### Consigne écrite 1
Recopiez sans la moindre modification les lignes des données fournies, depuis celle qui contient « This screenshot has width=785, height=1136. » jusqu'à celle qui contient « tap(392, 366) », ces deux lignes comprises.

-=-=-

Comme indiqué, le pourcentage de réformes mises en œuvre dans ce cadre reste faible. Toutefois, ces réformes, fondées sur des normes internationales, sont mises en œuvre dans tous les pays en fonction du système juridique et des spécificités de la législation. En ce qui concerne l'Ukraine, après l'orientation européenne décidée en 2014, des mesures importantes ont été prises pour mettre en œuvre les réformes institutionnelles, comme par exemple la réforme de l'administration publique, qui n'est devenue systémique qu'après la révolution de la dignité et la signature de l'accord.

1. La réforme de l’administration publique

La réforme de l'administration publique constitue une véritable rampe de lancement vers l’Union européenne, mais des difficultés demeurent risquant d’affecter les progrès de l'intégration européenne. En effet, l'objectif de la réforme vise la mise en place d’un système efficace de coordination des politiques. Cette étape constitue l'instrument influent d'un processus efficace et structuré de rapprochement de la législation ukrainienne avec l'acquis communautaire. Il s’agit de prévoir l'interaction des institutions et des fonctionnaires à tous niveaux afin d'améliorer l'infrastructure d'intégration européenne, d’améliorer la planification stratégique et l'élaboration de documents d'orientation et de mettre en place le fonctionnement des directions politiques dans les ministères. Enfin, il nous semble indispensable d’enrichir la législation et les pratiques des pouvoirs publics en matière de communication publique sur l'élaboration des politiques et la prise de décision.

a. Une stratégie de réforme au sein des ministères

La création de directions dans les ministères et l'introduction de spécialistes des réformes constituent une étape importante qui influe à la fois sur le changement d'approche de l'élaboration des politiques et sur l'efficacité du processus d'intégration européenne. L'objectif de ces unités est de créer des centres d'élaboration des politiques au sein des ministères. Des progrès partiels ont été réalisés en ce sens, ce qui a permis la création de directions de la planification stratégique et de l'intégration européenne. 

En juillet 2023, seuls quatre ministères disposent d'un système de directions, mais leurs effectifs semblent faibles. Il existe un déséquilibre dans le système d'administration publique en ce qui concerne le fonctionnement des unités nécessaires à l'élaboration des politiques et à la mise en œuvre des tâches d'intégration européenne. Cette situation menace l'aptitude et la capacité à former des équipes de négociation pour chaque chapitre de négociation, ce qui risque de mettre à mal les capacités de mener ces négociations d’adhésion.

Des directions devraient être créées dans chaque ministère afin de permettre la mise en place d'un système efficace d'intégration européenne et le rapprochement de la législation ukrainienne avec celle de l'Union européenne.

-=-=-

### Consigne écrite 2
D'après l'extrait du document, combien de ministères disposent d'un système de directions en juillet 2023 ?

-=-=-

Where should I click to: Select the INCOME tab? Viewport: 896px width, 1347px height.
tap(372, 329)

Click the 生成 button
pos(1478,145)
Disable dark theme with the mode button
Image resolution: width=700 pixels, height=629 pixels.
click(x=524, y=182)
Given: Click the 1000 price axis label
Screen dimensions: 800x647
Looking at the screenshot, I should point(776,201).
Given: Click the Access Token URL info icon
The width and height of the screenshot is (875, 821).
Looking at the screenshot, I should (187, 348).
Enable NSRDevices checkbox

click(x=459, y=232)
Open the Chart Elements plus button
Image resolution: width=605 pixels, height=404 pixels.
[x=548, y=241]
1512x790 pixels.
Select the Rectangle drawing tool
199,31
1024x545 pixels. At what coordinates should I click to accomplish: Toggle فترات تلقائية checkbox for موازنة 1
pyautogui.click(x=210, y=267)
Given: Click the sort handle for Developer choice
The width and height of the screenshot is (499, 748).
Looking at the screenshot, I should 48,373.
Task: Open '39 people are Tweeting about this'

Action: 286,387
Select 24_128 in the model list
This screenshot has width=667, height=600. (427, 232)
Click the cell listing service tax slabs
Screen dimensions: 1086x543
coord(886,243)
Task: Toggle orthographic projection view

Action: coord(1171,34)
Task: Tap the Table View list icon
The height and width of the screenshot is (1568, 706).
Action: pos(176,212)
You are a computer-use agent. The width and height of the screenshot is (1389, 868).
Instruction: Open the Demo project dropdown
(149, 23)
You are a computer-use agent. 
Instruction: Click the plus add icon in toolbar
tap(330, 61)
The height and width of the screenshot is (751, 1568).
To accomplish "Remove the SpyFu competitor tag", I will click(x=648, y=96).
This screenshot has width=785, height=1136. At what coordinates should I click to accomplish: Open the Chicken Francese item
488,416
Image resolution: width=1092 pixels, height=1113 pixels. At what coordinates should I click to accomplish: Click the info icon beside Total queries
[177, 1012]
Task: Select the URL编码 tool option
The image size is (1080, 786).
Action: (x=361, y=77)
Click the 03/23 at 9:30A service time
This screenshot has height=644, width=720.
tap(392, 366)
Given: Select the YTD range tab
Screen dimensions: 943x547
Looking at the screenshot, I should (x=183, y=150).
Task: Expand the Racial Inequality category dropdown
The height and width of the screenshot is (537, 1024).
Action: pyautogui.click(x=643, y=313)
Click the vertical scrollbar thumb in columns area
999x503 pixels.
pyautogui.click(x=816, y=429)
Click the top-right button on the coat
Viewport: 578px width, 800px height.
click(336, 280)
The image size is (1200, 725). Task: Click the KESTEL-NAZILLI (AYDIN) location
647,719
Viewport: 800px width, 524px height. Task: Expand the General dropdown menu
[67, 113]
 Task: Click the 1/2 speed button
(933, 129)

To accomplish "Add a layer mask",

-=-=-

### Réponse écrite 1
This screenshot has width=785, height=1136. At what coordinates should I click to accomplish: Open the Chicken Francese item
488,416
Image resolution: width=1092 pixels, height=1113 pixels. At what coordinates should I click to accomplish: Click the info icon beside Total queries
[177, 1012]
Task: Select the URL编码 tool option
The image size is (1080, 786).
Action: (x=361, y=77)
Click the 03/23 at 9:30A service time
This screenshot has height=644, width=720.
tap(392, 366)

### Réponse écrite 2
Seuls quatre ministères.